Летчик вдруг вытянул ноги, резко перекинулся на спину и, до пояса отбросив с себя одеяло, сел на зазвеневшей походной койке – небольшой, плотный, подвижный, в лиловом вязаном белье.
– Хайль Гитлер, господа! – весело выкрикнул он и синхронно с упоминанием имени фюрера вскинул кверху правую руку.– А заодно и доброе утро. Неужели, капитан, вы меня не узнаете? Конечно, выпито было слишком много. Ну? Помните банкет на «Принце Рупрехте»? Помните, как нас свалило этой проклятой «Белой лошадью». Бог, покарай Англию! Это же не вино, а какой-то бризант, мы так тогда и порешили. Припоминаете?
Вспомнив «Белую лошадь» – летчика он так и не вспомнил,– Туриньи восхищенно выругался по-итальянски и тоже сел на постели. Так, сидя в одном нижнем белье, союзники поклонились друг другу. Обруч на голове Туриньи от резких движений сдвинулся туже. Капитан страдальчески поморщился и поднял руку к темени.
– Ясно без слов – катценямер (Похмелье) после очередного возлияния,– сочувственно смеясь, сказал летчик.– Ну, особенно падать духом не следует, у меня за сиденьем еще есть запасец такого горючего,– он только прищелкнул языком.– Вот сейчас мы, как принято говорить по утрам в России, «подправимся».
– Минуточку, герр Рюллов,– попросил Туриньи.– Это мы еще успеем. Сначала большие новости. Как себя чувствует Москва? Что там слышно с клещами Браухича? Они еще не сошлись?
Морской летчик поморщился и потер двумя пальцами переносье. Человека явно сталкивали с тем, от чего он старательно уходил.
– Господин бог! – И здесь Москва? – пытаясь свести все к шутке, пробормотал он.– Вся Европа помешалась на этом слове,– тон его был совсем другой, чем минуту назад, брюзгливый и скучный.– Пока ясно только одно: дойти до Москвы оказывается совсем не так просто, как думали в большом штабе…
– Че-пу-ха! – вдруг отрубил Дарлиц-Штубе.– Фюрер сказал, что день сдачи Москвы должен совпасть…
Туриньи, только досадливо поморщившись, показал свои белые литые зубы. Рюллов внимательно посмотрел на белобрысого ДарлицШтубе, на экспансивного смуглого южанина, по-видимому еще никак не успевших отравиться фронтом, вздохнул и ничего не ответил.
– Однако вы очень далеки от войны, господа. ..– осторожно и сожалеюще сказал он через долгую паузу.– Просто вы – в другом мире… В вас еще до дьявола задора и самого розового мечтательства.

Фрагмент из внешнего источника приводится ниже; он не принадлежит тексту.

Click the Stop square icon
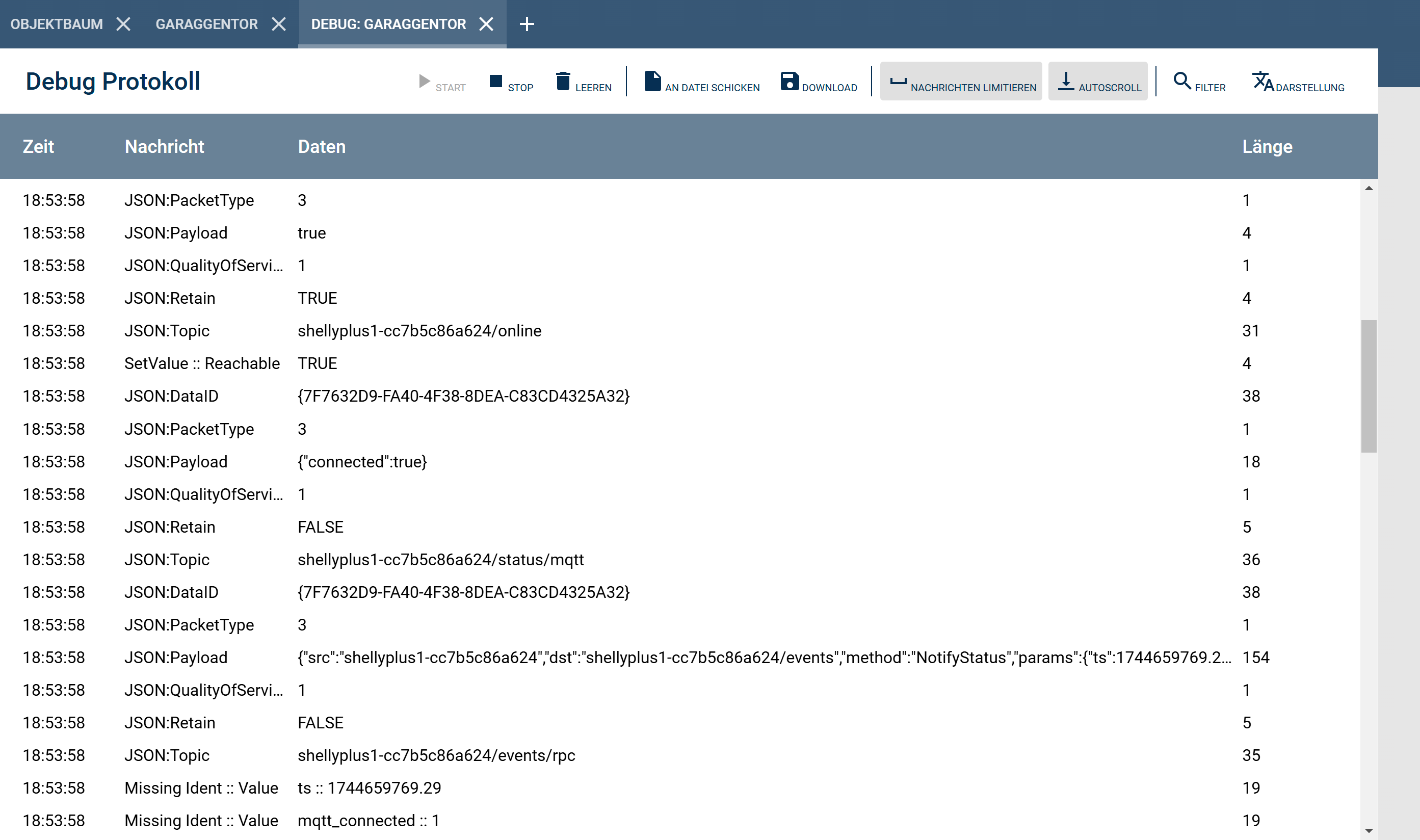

Короче говоря, вы еще младенцы…– уже осуждающе заключил он.– Ну, а наступление наших войск пошло совсем не так, как намечалось. Прогулка явно не удалась.
Рюллов глубоко, подавленно вздохнул.
– Да, это не Крит, не Польша и не Франция…– угрюмо продолжал он.– Это Россия, то есть две с половиной Европы по площади и кромешный ад по жестокости боев.
Он изо всей силы, точно пробуя открутить собственную голову, тряхнул шевелюрой.